Following her graduation from the French high school Lycée Saint-Michel in Istanbul, she entered Istanbul University to acquire qualifications for certified translation in French language.

After her marriage on 18 August 2018, she took the surname Şener in addition to her own family name. Her father flew her to the wedding ceremony held at Sivrihisar, Eskişehir, in a helicopter.

==Early years==
During her childhood, her playground was hangars, and inside of airplanes and helicopters. She experienced her first flight at the age of eight with her father in a Boeing-Stearman aircraft of 1942. Her father started to perform aerobatics when she was nine years old. She wanted to accompany her father at aerobatics. However, the compulsory parachute wearing during aerobatics was not possible for her due to her small size. Three years later, the 12-year-old girl enjoyed her first aerobatics flight with her father. From then on, she followed in her father's footsteps.

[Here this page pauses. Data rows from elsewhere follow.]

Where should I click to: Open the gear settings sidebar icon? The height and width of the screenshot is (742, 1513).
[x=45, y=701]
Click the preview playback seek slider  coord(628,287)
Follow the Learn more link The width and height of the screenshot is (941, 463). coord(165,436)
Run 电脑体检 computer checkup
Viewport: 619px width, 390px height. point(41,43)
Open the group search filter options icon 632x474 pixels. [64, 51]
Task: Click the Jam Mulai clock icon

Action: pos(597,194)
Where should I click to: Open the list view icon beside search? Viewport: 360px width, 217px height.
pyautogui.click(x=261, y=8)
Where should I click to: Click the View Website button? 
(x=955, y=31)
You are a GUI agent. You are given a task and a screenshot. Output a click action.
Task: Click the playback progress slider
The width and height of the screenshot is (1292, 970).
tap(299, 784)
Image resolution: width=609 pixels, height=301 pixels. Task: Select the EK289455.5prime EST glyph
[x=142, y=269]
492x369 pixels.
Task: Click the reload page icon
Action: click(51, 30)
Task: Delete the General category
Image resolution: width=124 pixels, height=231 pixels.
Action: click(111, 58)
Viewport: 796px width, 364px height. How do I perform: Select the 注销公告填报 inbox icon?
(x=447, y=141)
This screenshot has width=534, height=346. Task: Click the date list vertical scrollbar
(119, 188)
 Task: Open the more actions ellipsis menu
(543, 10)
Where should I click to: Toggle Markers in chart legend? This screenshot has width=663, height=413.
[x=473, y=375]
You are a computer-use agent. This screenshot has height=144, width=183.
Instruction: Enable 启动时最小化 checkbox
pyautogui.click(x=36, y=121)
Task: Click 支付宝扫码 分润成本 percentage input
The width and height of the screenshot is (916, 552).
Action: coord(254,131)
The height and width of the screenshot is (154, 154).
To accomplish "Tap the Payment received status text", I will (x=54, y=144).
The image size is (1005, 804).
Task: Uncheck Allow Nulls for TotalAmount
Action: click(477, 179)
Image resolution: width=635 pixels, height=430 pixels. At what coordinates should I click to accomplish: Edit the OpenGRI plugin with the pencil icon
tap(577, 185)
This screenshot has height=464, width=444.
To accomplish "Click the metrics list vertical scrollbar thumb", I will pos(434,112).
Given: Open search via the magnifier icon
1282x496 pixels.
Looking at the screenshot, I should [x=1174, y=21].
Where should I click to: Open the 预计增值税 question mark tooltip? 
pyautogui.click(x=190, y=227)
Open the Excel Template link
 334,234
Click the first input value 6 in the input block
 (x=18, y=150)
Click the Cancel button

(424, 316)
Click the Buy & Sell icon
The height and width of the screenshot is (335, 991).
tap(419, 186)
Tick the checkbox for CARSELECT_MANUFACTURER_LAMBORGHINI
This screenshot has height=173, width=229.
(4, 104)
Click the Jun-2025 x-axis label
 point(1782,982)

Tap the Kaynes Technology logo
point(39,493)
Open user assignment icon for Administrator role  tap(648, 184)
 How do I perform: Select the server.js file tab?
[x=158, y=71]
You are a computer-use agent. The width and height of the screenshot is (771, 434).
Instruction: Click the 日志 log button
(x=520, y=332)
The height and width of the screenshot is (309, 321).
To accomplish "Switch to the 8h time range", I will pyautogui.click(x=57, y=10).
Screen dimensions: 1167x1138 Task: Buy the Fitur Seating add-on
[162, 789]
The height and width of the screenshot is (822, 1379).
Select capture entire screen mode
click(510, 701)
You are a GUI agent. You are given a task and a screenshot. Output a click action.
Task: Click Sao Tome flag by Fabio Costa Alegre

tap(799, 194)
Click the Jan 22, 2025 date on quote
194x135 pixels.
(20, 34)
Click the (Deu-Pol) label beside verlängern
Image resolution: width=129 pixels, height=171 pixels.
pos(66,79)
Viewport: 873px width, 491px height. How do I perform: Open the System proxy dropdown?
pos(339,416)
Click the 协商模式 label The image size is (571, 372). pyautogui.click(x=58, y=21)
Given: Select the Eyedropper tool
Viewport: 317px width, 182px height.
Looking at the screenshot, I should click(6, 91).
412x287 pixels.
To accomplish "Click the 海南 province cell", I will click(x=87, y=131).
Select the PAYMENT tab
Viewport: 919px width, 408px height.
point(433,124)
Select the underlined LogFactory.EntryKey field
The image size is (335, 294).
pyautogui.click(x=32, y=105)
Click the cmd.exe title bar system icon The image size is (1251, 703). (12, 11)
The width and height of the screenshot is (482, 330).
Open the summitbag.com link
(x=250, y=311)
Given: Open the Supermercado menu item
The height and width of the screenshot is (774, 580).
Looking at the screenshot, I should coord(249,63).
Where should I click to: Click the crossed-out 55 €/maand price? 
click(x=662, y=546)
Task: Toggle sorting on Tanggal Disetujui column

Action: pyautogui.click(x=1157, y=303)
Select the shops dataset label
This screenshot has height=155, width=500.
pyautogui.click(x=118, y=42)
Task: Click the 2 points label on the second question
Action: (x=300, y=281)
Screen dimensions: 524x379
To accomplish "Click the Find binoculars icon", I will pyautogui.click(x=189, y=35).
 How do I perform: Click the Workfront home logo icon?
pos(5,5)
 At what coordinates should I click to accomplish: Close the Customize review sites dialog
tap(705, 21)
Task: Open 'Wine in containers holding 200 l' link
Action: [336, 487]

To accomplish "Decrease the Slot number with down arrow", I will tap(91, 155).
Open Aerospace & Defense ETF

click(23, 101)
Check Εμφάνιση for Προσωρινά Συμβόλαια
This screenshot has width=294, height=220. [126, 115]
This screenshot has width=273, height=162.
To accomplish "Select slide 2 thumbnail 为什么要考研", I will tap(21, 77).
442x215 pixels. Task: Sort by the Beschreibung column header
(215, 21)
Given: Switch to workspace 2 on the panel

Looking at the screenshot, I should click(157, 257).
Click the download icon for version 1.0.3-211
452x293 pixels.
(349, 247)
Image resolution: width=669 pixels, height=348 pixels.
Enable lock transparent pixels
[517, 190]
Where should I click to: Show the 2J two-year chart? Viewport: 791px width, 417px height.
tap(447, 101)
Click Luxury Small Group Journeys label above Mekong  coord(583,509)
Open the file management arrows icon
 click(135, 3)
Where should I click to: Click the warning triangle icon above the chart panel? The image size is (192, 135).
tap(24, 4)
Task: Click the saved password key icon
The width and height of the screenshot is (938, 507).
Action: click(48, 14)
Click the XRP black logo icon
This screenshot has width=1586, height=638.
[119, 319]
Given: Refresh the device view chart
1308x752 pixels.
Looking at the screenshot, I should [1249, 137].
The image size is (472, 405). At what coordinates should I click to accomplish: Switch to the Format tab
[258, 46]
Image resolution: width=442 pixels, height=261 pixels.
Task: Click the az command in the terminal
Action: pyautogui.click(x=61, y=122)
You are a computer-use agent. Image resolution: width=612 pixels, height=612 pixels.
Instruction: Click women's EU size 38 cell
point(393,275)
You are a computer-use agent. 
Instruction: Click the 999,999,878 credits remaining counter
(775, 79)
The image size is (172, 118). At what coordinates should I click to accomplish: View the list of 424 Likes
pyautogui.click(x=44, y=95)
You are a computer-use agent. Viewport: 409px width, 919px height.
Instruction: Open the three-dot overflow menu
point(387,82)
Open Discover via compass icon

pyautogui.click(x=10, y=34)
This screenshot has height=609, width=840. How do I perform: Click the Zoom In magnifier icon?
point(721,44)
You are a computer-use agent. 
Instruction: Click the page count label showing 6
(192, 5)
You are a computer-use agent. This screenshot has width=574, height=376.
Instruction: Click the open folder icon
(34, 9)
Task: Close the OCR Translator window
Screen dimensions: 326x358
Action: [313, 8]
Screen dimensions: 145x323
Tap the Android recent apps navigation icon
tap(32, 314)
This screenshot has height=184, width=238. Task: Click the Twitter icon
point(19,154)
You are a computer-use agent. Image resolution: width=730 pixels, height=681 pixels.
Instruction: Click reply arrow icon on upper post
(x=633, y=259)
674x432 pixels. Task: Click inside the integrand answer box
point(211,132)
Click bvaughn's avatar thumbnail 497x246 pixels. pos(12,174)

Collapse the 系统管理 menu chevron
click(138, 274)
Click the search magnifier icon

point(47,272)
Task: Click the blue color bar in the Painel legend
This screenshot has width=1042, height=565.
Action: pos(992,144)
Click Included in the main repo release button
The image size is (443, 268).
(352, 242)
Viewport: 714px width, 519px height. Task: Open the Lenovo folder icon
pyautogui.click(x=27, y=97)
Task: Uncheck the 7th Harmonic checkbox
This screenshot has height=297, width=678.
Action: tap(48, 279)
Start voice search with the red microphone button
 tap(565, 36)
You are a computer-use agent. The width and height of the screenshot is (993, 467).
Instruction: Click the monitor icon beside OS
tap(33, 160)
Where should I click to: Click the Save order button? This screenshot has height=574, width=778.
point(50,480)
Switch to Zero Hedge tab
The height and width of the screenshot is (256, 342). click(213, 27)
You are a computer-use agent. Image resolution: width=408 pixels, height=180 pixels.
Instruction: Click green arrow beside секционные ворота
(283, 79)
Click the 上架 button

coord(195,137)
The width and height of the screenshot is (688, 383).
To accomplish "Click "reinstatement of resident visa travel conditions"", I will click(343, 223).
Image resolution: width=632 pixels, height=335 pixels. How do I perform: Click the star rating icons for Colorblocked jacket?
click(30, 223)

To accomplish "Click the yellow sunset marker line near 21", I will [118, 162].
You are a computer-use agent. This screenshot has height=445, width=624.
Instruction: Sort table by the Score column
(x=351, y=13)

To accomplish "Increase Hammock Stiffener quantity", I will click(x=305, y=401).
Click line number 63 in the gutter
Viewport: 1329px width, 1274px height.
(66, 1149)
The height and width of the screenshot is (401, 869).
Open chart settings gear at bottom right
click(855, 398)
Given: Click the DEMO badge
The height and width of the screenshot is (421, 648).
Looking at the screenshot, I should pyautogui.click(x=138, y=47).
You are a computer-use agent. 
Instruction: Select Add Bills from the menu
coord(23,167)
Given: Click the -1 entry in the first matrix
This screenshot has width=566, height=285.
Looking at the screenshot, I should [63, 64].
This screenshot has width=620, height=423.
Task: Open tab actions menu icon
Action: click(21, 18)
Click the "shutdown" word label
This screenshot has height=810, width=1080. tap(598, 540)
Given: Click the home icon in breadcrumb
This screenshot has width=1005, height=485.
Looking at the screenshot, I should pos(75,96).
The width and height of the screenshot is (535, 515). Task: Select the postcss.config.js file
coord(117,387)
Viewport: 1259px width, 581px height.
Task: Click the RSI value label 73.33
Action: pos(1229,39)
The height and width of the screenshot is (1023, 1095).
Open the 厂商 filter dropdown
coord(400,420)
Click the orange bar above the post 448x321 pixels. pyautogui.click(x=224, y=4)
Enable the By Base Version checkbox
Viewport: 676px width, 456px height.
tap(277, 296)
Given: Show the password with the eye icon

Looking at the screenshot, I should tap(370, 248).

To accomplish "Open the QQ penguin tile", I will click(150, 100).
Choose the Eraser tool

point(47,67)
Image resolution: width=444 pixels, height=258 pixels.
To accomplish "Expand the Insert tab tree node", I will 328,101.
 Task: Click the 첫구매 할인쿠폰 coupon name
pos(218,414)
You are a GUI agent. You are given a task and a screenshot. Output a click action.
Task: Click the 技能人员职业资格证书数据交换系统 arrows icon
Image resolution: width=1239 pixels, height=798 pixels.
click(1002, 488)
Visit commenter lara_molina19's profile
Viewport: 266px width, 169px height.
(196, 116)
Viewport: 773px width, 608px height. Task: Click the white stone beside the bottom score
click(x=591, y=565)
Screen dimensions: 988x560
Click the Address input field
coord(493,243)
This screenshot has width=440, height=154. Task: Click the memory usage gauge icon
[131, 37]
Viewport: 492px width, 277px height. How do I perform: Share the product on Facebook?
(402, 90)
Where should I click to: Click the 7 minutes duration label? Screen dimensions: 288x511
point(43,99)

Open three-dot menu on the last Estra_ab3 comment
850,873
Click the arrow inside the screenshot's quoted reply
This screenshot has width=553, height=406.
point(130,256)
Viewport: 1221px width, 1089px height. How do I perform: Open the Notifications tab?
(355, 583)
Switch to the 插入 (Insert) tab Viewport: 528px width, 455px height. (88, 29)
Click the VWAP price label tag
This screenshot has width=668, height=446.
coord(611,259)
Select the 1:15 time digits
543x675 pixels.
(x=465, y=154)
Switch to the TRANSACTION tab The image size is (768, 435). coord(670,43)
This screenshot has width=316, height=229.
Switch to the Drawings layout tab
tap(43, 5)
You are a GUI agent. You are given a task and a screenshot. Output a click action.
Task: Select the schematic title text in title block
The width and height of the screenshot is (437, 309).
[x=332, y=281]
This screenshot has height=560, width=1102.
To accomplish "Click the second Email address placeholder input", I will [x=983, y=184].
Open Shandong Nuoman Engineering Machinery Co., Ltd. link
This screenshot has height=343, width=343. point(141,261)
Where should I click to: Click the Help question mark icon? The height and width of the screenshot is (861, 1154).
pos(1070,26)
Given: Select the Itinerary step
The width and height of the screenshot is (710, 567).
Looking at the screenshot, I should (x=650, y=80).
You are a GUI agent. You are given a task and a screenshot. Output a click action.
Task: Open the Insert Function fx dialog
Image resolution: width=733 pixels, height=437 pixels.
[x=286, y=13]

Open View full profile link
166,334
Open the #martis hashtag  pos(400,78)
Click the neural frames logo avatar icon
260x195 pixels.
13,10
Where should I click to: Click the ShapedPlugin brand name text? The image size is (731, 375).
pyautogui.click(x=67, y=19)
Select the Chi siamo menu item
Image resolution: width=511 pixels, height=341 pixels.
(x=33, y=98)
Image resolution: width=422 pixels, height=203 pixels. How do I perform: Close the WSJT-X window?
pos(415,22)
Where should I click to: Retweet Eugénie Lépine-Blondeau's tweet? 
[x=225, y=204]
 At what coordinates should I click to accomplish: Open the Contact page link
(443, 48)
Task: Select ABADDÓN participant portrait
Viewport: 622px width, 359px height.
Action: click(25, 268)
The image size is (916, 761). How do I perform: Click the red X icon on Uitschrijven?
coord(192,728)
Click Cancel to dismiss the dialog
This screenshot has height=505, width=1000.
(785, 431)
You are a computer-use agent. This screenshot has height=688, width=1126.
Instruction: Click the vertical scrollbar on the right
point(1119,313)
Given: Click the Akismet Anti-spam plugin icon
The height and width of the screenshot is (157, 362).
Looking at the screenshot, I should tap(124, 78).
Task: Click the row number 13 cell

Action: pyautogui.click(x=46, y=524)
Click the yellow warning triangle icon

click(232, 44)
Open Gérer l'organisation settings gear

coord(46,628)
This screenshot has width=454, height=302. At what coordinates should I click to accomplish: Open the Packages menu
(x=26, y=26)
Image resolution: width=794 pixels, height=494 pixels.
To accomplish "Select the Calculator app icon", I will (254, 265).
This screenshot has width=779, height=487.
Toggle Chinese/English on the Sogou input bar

In the second grade at the university, she obtained the private pilot licence sponsored by Ayjet Flight School in Istanbul. She then went to the United States to be trained in aerobatics at the Tutima Academy of Aviation Safety located in King City, California.

==Aerobatics career==
At the age of 21, Şener completed her first solo aerobatics flight, at Istanbul Hezarfen Airfield. Her aerobatics debut before an audience came during an air show held at Sivrihisar Aviation Center Necati Artan Sport Aviation Facility, of which her father is a founding member, in Sivrihisar on 19 September 2015. She became the first female civilian aerobatics pilot of Turkey. After performing more than ten aerobatics shows in the country, she displayed aerobatics as the youngest and the only female pilot at the air show Aeromania 2018 at Tuzla, Constanța in Romania on 14–18 July, where 35 international aerobatics aircraft took part.

She performs her aerobatics shows with a two-seat biplane Pitts Special S-2B aircraft powered by a 360 hp Lycoming engine. Whilst in two-month camps in preparations for air exhibitions, Şener has a strict diet to care for her blood pressure, an important consideration for the g-force changes during flights. At the International Sivrihisar Air Show In September 2018, she demonstrated for the first time duo aerobatics with her father.

Impressed by her show, the Wings Over the Rockies Air and Space Museum in Denver, Colorado, US, posted a 4 × 5 m photograph of her in the exhibition room of physiology to encourage visitors to be excited and involved in aviation.